### What needs to be done
The response should consist of every record, reproduced exactly.

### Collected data

*****

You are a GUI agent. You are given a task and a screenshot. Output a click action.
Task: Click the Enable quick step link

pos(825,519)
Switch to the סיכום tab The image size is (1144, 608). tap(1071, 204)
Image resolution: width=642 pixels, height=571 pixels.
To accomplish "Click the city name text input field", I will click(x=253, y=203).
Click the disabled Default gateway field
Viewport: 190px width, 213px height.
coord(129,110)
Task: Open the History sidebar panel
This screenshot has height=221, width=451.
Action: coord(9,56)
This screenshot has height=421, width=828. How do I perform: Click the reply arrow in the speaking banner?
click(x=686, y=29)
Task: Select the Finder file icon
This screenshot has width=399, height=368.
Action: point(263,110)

*****

### Written response
You are a GUI agent. You are given a task and a screenshot. Output a click action.
Task: Click the Enable quick step link

pos(825,519)
Switch to the סיכום tab The image size is (1144, 608). tap(1071, 204)
Image resolution: width=642 pixels, height=571 pixels.
To accomplish "Click the city name text input field", I will click(x=253, y=203).
Click the disabled Default gateway field
Viewport: 190px width, 213px height.
coord(129,110)
Task: Open the History sidebar panel
This screenshot has height=221, width=451.
Action: coord(9,56)
This screenshot has height=421, width=828. How do I perform: Click the reply arrow in the speaking banner?
click(x=686, y=29)
Task: Select the Finder file icon
This screenshot has width=399, height=368.
Action: point(263,110)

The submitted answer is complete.